• [Exercise details]: Find the line below that contains "Given: Open the 功能選單 dropdown". Transcribe it and every line after it exactly, adding nothing.
Dataset records: Begin
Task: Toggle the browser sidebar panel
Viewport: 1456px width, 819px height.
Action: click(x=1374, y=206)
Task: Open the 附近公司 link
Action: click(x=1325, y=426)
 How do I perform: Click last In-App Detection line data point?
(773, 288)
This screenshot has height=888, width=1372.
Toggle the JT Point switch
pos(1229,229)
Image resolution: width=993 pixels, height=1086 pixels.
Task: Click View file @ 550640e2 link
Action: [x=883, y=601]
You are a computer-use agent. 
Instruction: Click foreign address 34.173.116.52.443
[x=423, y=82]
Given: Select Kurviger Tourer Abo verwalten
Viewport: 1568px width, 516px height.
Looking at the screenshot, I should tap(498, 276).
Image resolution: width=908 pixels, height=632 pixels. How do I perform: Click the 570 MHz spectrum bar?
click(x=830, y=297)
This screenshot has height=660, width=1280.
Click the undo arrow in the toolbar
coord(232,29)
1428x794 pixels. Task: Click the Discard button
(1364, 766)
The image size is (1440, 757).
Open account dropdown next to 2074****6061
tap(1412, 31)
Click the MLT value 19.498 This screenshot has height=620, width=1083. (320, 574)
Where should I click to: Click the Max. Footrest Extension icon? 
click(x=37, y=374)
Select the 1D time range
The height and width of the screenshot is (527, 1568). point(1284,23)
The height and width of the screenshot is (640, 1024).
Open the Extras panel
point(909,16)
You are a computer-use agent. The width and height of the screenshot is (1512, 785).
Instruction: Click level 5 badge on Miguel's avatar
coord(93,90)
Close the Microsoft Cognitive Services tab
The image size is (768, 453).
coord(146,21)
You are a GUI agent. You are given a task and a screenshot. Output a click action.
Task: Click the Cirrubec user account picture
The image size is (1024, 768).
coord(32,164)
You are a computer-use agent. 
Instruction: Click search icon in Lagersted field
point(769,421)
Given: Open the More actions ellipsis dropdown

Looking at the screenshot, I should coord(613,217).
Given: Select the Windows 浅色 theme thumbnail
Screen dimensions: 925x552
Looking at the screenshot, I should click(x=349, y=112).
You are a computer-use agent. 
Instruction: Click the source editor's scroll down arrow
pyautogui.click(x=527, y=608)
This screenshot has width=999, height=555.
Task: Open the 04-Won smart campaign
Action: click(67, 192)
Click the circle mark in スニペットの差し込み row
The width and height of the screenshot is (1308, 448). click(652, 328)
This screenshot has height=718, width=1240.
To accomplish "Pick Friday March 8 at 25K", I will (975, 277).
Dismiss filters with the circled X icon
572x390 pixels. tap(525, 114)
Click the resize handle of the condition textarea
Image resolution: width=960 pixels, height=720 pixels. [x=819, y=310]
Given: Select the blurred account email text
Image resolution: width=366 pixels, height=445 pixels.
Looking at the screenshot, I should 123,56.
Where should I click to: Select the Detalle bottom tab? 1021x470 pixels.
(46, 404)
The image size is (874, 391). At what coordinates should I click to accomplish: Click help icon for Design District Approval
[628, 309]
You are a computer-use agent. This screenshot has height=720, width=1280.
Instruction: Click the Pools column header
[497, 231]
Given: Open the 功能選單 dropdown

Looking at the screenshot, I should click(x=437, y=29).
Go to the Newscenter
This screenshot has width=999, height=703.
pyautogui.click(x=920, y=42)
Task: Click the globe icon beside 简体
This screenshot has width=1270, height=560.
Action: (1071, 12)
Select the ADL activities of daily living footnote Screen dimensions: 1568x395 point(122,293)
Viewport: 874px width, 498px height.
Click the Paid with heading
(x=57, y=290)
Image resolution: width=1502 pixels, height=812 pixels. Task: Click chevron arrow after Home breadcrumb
Dataset records: End
• [Exercise answer]:
Given: Open the 功能選單 dropdown

Looking at the screenshot, I should click(x=437, y=29).
Go to the Newscenter
This screenshot has width=999, height=703.
pyautogui.click(x=920, y=42)
Task: Click the globe icon beside 简体
This screenshot has width=1270, height=560.
Action: (1071, 12)
Select the ADL activities of daily living footnote Screen dimensions: 1568x395 point(122,293)
Viewport: 874px width, 498px height.
Click the Paid with heading
(x=57, y=290)
Image resolution: width=1502 pixels, height=812 pixels. Task: Click chevron arrow after Home breadcrumb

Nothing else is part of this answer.